A short, muscular man with an array of angry tattoos cast across his body strides through Jimmy Simpson Park with his Doberman Pinscher. He always keeps to himself, this guy, striking intimidating postures on the periphery as if envisioning himself some powerful sentinel from fantasy literature. The other day Ace, his dog, bounded over and then took off with Heidi–our Miniature Dachshund’s– ball. Fiercely, like there would be hell to pay, the man stomped after his dog shouting one word commands as if wizard’s incantations. They had absolutely no effect on the happily bounding animal who was entirely indifferent to the image of menace and power his master tried so hard to project out into the world around him.

At the corner of Broadview and Queen, right in front of Jilly’s strip club, a black man tricked-out like a gangster, waited to cross the street. He had a fistful of $20 bills and was holding each one up to the sun to see if it was counterfeit, as if he was born to distrust or in the line of business where such protocols were second nature. As we stepped off the curb he almost tripped over Heidi and I apologized to him for being inattentive and when I did he gave me the biggest, sweetest and most unexpected smile, “no problem, man, no problem!”

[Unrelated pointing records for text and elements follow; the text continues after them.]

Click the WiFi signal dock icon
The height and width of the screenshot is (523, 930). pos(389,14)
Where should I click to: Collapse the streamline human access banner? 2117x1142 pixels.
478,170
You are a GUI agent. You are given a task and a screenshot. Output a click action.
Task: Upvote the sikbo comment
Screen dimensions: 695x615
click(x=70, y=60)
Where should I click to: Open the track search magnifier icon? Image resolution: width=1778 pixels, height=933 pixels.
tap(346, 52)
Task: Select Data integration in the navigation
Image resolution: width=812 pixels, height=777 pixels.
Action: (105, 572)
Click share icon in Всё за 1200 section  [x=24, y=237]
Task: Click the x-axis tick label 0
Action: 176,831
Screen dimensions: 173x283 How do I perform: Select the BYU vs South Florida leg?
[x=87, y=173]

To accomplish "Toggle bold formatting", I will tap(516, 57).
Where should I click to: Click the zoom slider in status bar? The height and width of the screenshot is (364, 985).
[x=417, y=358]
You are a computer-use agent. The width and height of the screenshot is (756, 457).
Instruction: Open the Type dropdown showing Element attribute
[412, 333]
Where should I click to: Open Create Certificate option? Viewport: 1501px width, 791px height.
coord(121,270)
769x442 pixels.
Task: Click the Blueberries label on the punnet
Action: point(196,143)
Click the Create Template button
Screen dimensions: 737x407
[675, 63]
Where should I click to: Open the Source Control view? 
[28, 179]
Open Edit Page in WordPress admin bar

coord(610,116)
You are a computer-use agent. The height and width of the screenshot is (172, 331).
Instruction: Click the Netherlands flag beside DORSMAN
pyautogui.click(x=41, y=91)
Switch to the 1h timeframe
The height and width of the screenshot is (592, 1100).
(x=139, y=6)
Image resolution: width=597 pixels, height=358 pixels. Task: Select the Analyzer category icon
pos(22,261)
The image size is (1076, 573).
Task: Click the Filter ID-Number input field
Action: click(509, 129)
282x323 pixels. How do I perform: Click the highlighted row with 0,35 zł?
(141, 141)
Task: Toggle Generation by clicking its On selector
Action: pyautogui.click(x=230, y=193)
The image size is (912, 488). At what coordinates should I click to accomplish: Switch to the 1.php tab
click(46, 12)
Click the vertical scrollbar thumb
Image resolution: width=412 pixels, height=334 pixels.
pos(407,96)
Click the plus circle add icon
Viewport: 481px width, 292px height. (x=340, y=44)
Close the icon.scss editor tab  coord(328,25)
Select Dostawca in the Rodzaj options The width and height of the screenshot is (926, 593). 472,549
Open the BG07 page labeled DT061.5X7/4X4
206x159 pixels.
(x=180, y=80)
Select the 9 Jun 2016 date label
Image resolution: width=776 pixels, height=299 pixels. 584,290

At the corner store beneath our apartment a woman in her early 60’s was trying to organize the payment of the purchases she had spread out on the counter. She had the scratchy voice of a smoker and leathery skin of a sun worshipper. With her was a fluffy, little, white dog who kept jumping up and down in a leashed attempt to play with Heidi. The woman, trying to count change with one hand and holding her cane and the dog’s leash with the other, was trying to discipline her animal, “NO COURAGE, NO!! BE NICE!!”

I asked the woman why she had named her dog Courage and she said, “Well, because she has a lot of courage!” And then she gave me a look that suggested I might be stupid. I nodded, “that makes sense.” And then she softened and sighed, “ No, the name’s actually a reminder,” she said, “ I’ve had 63 surgeries on my feet and in order to keep going I need to constantly say that word, over and over again. Courage. Courage, courage, courage!” and she raised her cane up into the air, defiant, as if Edith Piaf singing, Non, Je Ne Regrette Rien.